The portion of the tooth which you see and use is called the crown. It is supported by the root of the tooth, which is anchored in the jawbone. If we can’t keep the natural root, it is often replaced with a titanium root called a dental implant. The jawbone fuses to the titanium.
The implant ends at or slightly below the gum line. The crowns are then connected to the titanium implants. Often a single crown is attached to one implant. Sometimes a single implant is used to stabilize more than one crown.
Who does what?
Dental implants require a broad range of skills ranging from extraction to bone surgery to crown shapes and colors. It is difficult for any one practitioner to have this wide range of skills.
Dr. Gager does the surgical work including planning, extraction and implant placement. The actual crown replacement is often done by general dentists or specialists in prosthetics.
What brand of implant does Maine Periodontics use?
Dr. Gager trained initially with Nobel Biocare but has been using exclusively Straumann implants since 1992. He was the first practitioner in Southern Maine to use this brand. Currently, Straumann is the market’s implant leader in the world.
Planning and Digital Dentistry
In addition to over 24 years experience, Maine Periodontics is uniquely well qualified to do complete digital planning.
In the Portland office, our medical grade CT scanner is a Carestream Model 9300. It has multiple options for scan dimensions which allows us to keep the x-ray dose as low as reasonable. The result is a three-dimensional picture of the teeth, bone, and soft tissue.
In addition we utilize a 3Shape brand “Trios” surface scanner. This takes an image of the surface of the teeth, soft tissue, or implants without x-rays.
The images from the CT scan and Trios scanner can be merged in special software to develop a precise plan for placement of implants based on where the bone is and where the teeth need to be.
The plan is then validated by using a multiple axis device to do the surgery virtually on your models. The final step is to send the images to a stereo -lithographic three-dimensional printer which fabricates exact surgical guides.
What does digital planning mean to you?
Currently, full digital planning is only done in approximately 10% of implant cases nationally. We do 90% of all surgery with full digital evaluation.
Why? Maine Periodontics is one of the very few offices in the country where this is all done in the office with the doctor doing all the planning as well as the surgery. This assures continuity, reduces cost, and increases accuracy.
What this means to you, the patient, is better, more accurate treatment; less pain; and fewer complications.
The actual implant process begins with removal of the tooth. Often bone repair materials are placed when the tooth is taken out so that replacement is easy. You may see this referred to as “socket preservation”.
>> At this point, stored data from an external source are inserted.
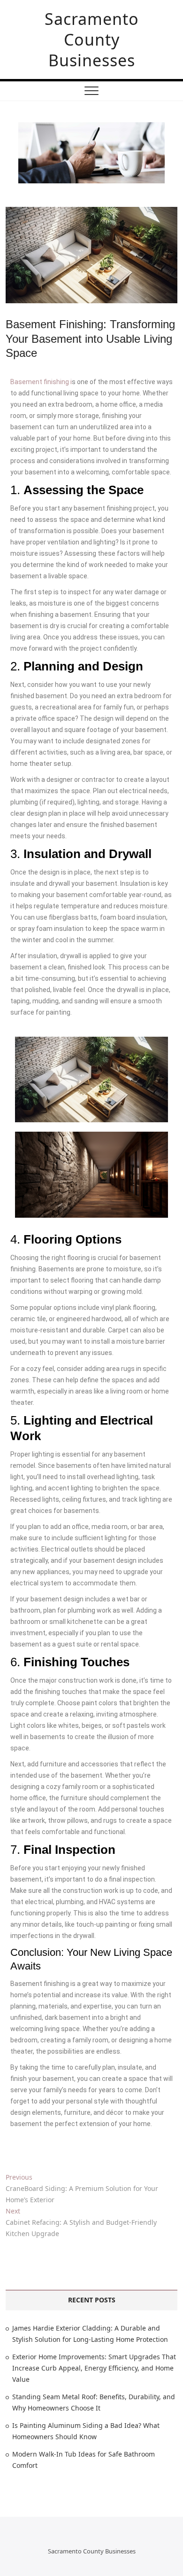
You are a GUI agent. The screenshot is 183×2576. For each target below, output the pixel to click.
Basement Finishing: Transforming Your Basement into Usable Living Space (90, 338)
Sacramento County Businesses (92, 39)
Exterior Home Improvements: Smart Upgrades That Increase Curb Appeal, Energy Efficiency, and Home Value (94, 2368)
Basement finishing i (41, 382)
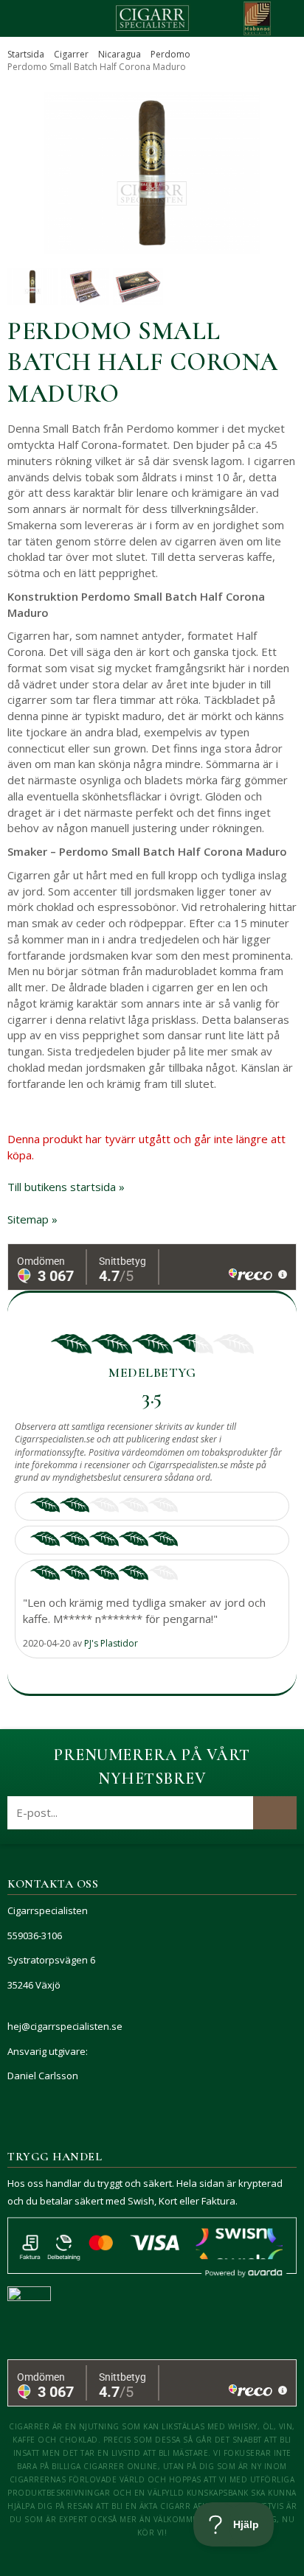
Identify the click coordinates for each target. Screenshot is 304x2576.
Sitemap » (32, 1219)
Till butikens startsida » (66, 1186)
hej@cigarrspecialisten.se (64, 2026)
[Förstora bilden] (152, 173)
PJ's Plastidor (111, 1643)
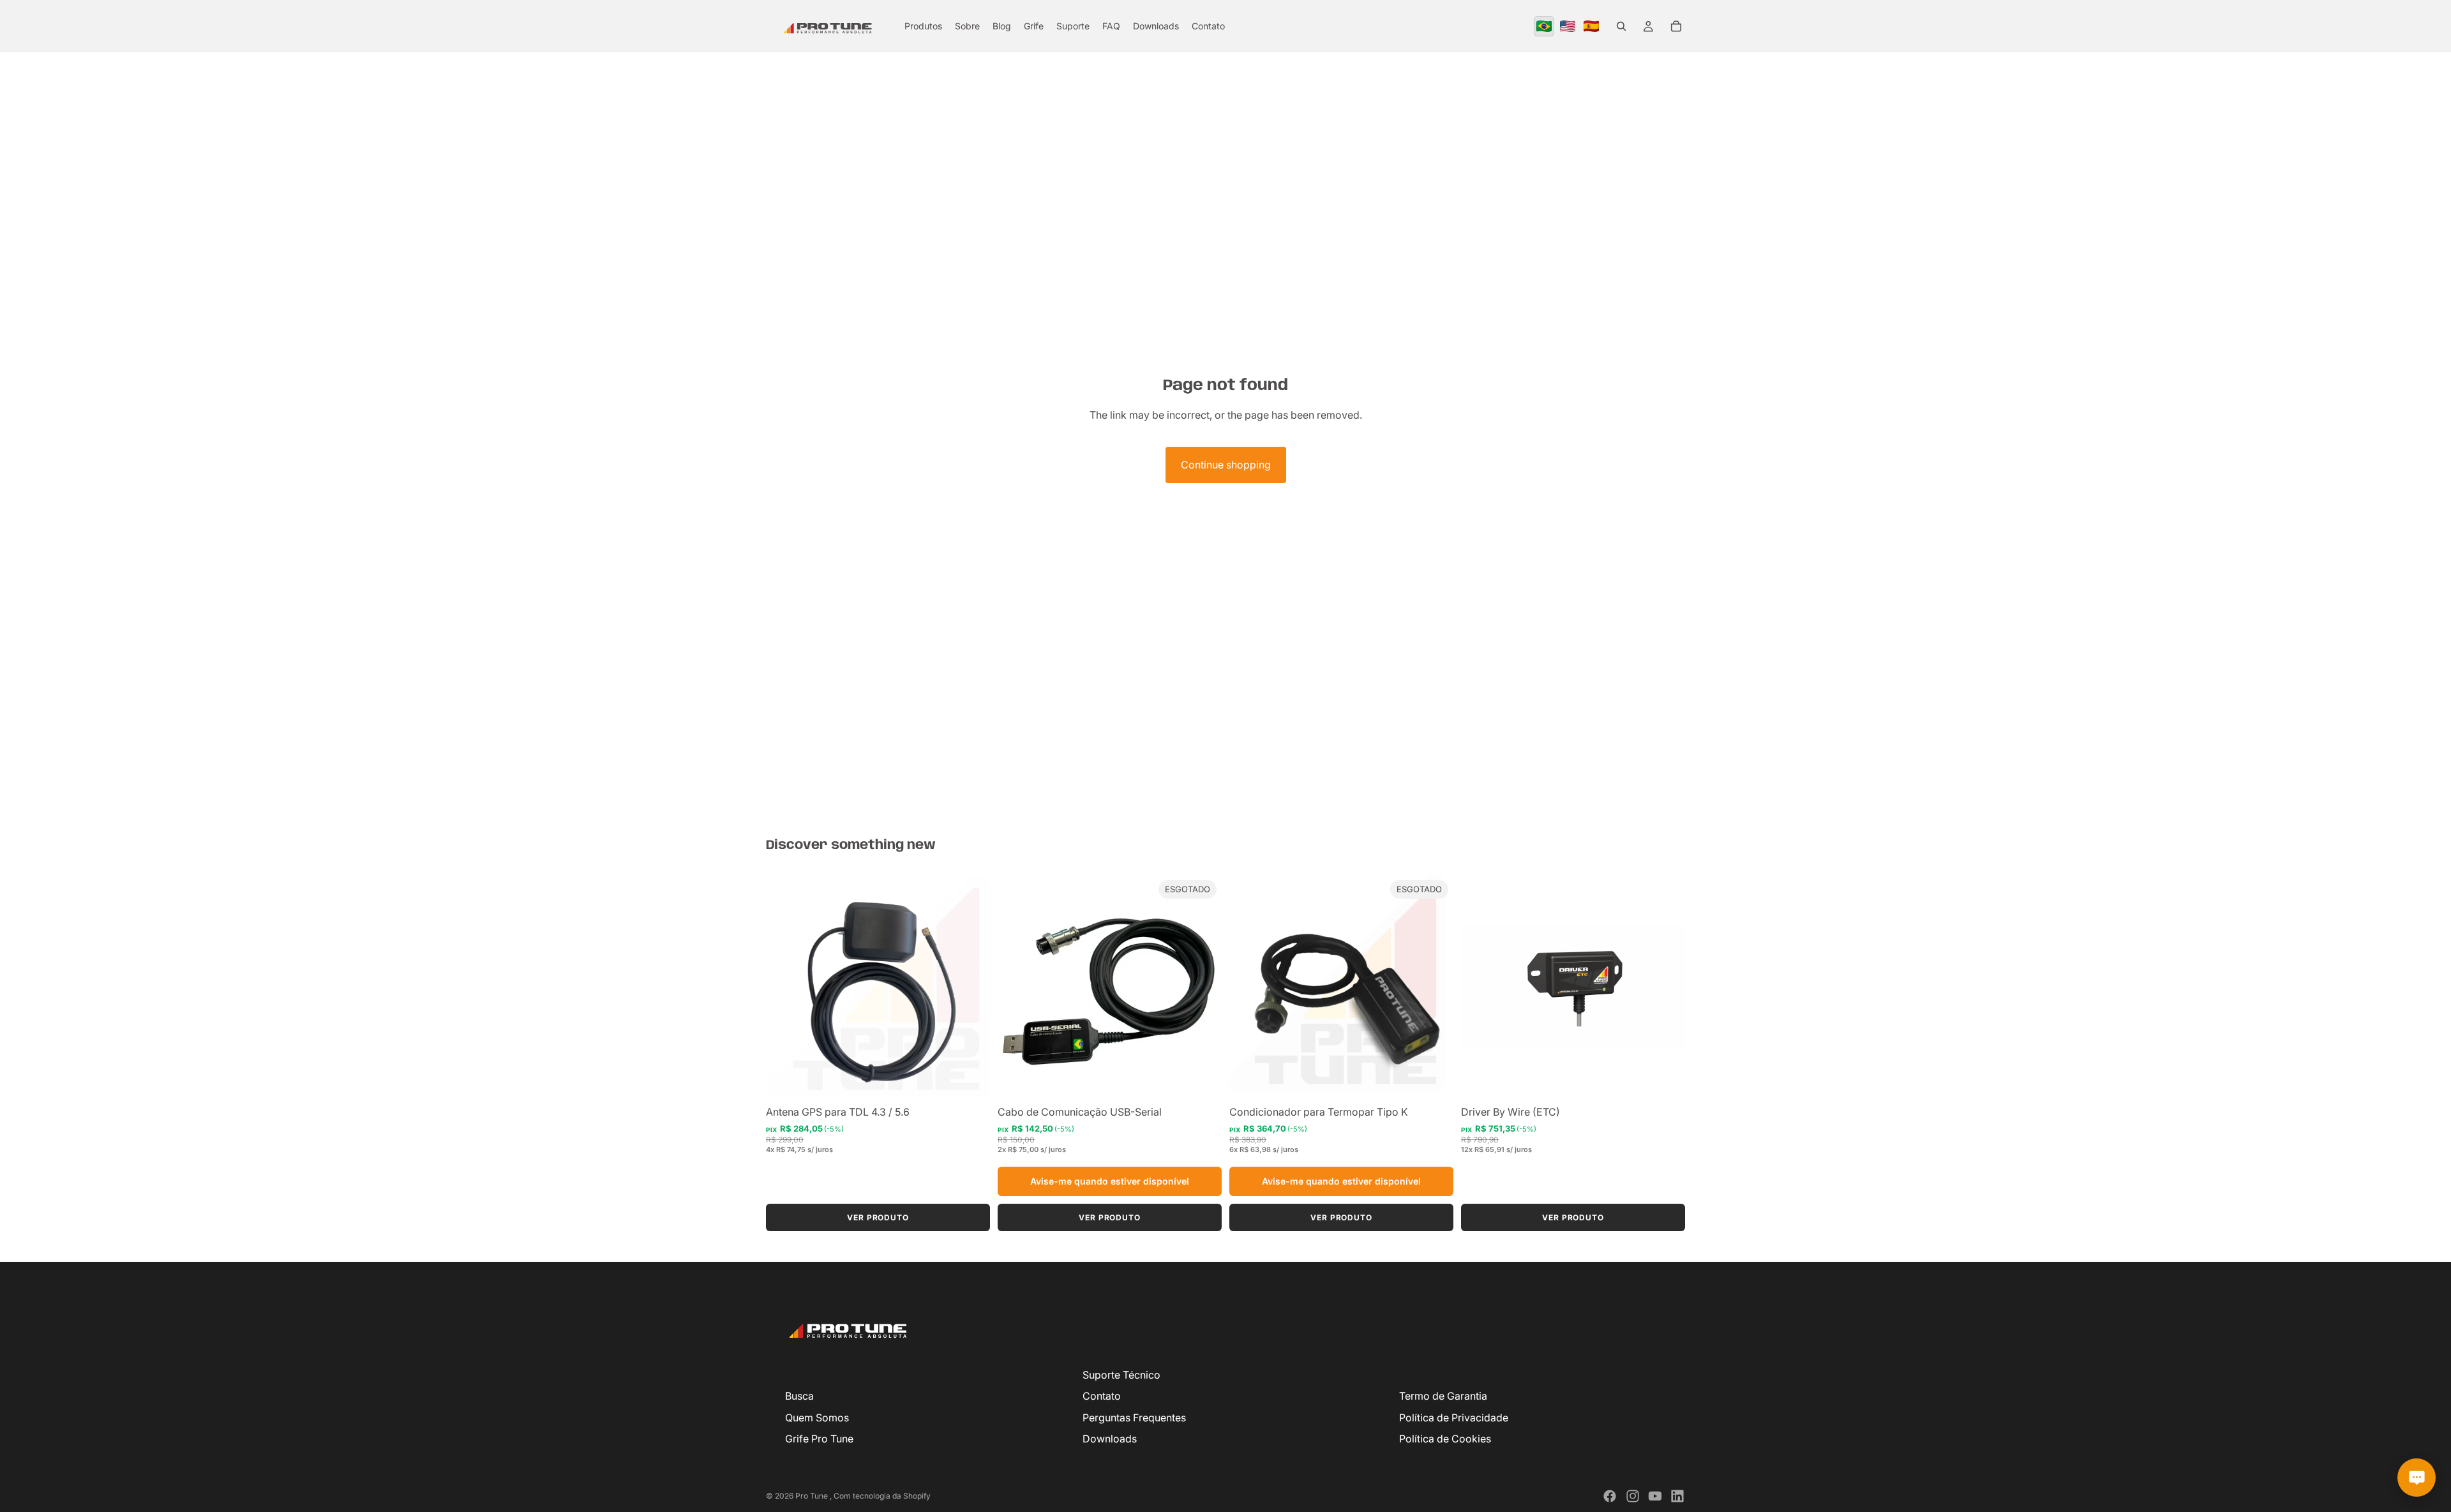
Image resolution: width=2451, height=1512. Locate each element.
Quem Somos (817, 1417)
If the tooth being lost is in the front where it shows, usually a temporary replacement is made before the tooth is taken out. In that manner, you come into the office with a tooth and leave with a temporary tooth. Usually your general dentist makes the temporary replacement and has it sent to Dr. Gager.
After tooth removal, varying amounts of time are allowed for the bone to heal. The most common time is about 4 to 5 months.
We have the capacity to do immediate implants. However, we only do them where there is a substantial benefit to you. This is commonly the case in the upper front teeth where we strive to maintain the shape of the gum tissue for aesthetic reasons. On occasion, we will do immediate implants in the posterior regions where there is a significant benefit.
If the digital planning indicates there is inadequate bone, we use various techniques to grow bone back. These procedures are specific to your individual situation. Dr. Gager has been doing sinus grafting and lateral augmentation for over 15 years.
Implant placement surgery is usually a shorter and much easier experience for you than an extraction, as a result of digital planning and decades of experience.
Once an implant has been placed it usually takes six to twelve weeks for the bone to fuse to the implant. Your restorative dentist can then begin to make the replacement crown.
Failures and complications can happen with any treatment in the human body. However, our success rate in initially placing dental implants is approximately 98%. Twenty years after placement, literature studies indicate that approximately 88% of implants are still functioning. We have every reason to keep believing that our experience is the same.
Patients are referred in by other practitioners or may come to us directly. Our skill in treating periodontitis and placing implants puts us in a good position to repair implants, if possible.